___ PROVIDED MATERIAL

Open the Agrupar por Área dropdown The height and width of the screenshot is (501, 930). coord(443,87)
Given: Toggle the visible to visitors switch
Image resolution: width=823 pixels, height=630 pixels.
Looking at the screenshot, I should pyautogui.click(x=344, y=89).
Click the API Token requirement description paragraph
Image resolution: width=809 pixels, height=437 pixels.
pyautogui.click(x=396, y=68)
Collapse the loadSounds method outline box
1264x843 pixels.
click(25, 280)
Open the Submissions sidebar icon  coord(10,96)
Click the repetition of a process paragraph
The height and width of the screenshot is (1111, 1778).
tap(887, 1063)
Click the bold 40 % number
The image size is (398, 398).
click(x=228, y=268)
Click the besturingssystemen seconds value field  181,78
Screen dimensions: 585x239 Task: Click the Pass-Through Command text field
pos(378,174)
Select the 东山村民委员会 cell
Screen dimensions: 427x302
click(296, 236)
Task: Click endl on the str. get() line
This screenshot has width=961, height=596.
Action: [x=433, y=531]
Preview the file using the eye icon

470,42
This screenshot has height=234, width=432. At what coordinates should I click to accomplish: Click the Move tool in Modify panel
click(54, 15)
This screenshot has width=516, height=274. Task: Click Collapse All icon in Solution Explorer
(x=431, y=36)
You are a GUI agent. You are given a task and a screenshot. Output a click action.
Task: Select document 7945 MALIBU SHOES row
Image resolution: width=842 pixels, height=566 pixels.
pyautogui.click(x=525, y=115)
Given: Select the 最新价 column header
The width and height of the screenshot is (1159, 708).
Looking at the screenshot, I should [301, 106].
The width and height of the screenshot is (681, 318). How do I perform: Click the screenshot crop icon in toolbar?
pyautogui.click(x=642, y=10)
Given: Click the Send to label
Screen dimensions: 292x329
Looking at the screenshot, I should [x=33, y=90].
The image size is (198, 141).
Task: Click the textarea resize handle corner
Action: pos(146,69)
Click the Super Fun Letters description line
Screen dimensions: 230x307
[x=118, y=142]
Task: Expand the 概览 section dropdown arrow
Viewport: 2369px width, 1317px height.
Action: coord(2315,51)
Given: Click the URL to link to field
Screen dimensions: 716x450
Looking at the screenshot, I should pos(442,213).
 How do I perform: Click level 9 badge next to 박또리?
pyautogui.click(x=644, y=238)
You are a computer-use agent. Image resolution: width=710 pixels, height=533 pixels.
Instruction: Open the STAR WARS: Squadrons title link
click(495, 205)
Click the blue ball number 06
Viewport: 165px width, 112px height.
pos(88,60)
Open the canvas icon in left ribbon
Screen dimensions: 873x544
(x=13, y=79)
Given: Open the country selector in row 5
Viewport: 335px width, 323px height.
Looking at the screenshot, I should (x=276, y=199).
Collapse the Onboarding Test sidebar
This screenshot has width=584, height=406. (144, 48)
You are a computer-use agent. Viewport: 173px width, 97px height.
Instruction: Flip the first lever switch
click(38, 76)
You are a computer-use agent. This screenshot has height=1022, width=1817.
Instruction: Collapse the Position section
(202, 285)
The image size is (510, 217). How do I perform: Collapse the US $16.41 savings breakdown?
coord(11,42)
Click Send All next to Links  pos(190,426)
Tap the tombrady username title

______

GOAL OF THE EXERCISE: Transcribe the stretch of lines from the one containing "Click the API" through the one containing "Open the Submissions", including both of those lines.

RESULT:
Click the API Token requirement description paragraph
Image resolution: width=809 pixels, height=437 pixels.
pyautogui.click(x=396, y=68)
Collapse the loadSounds method outline box
1264x843 pixels.
click(25, 280)
Open the Submissions sidebar icon  coord(10,96)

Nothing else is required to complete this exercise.